Research:Expanding Wikipedia articles across languages/Intra language approach
Today Wikipedia contains more than 40 million articles, is actively edited in about 160 languages, and its article pages are viewed 6000 times per second. Wikipedia is the platform for both access and sharing encyclopedic knowledge. Despite its massive success, the encyclopedia is incomplete and its current coverage is skewed. To address these gaps of knowledge and coverage imbalances (and perhaps for other reasons), Wikipedia needs to not only maintain its current editors but also help new editors join the project. Onboarding new editors, however, requires breaking down tasks for them (either by machines or humans who help such editors learn to become prolific Wikipedia editors).
Up until recently, the task of breaking down Wikipedia contributions and creating a template for contributions has been done for the most part manually. Some editathon organizers report that they do template extractions to help new editors learn, for example, what the structure of a biography on Wikipedia looks like.
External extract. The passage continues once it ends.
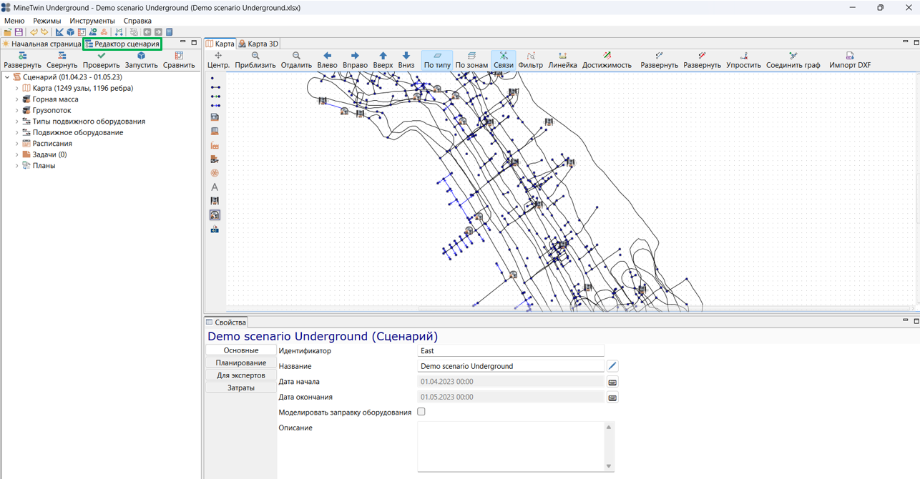
Task: Open the Планирование properties section
Action: pos(241,362)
Sometimes, extracting templates manually means going across languages, especially in cases where the language the editors being onboarded in is a small Wikipedia language (in terms of the number of articles already available in that language). Manual extraction of templates is time consuming, tedious, and a process that can be heavily automatized, to help reduce the workload for editathon organizers and help more newcomers to be onboarded.
This research aims at designing systems that can help Wikipedia newcomers identify missing content from already existing Wikipedia articles and gain insights on basic facts or statistics about such missing components, using both the inter-language and intra-language information already available in Wikipedia about the structure of the articles.
A well-expanded Wikipedia article contains sections that help the reader navigate more smoothly through the different parts of the article. Specific Wikipedia topics within a given Wikipedia language can have a common set of sections that reoccurs within the same topics across multiple articles as well as more unique and uncommon sections. For example, it is generally understood that biography articles on English Wikipedia contain Early Life and Career section while many may not contain Presidency section. Learning what sections belong to what type of articles is a hard task which requires substantial experience editing Wikipedia in a given language. This creates a heavy cost for onboarding newcomers to Wikipedia (for the newcomers themselves or for the editathon organizers, especially in smaller Wikipedia languages where there is not a lot of examples to look into and learn from).
In this part of our research we attempt to address the following questions: can we use the current structure of Wikipedia in a given language to learn what sections can be added to a Wikipedia article? This is what we call "Intra-language Recommendations". And, if the Wikipedia language is small for automatic learning of structure, is there reliable signal in other languages we can learn from to extract structures (sets of sections) to be recommended to an article in a given language? This is what we call "Inter-language Recommendations". Below, we explain the two approaches.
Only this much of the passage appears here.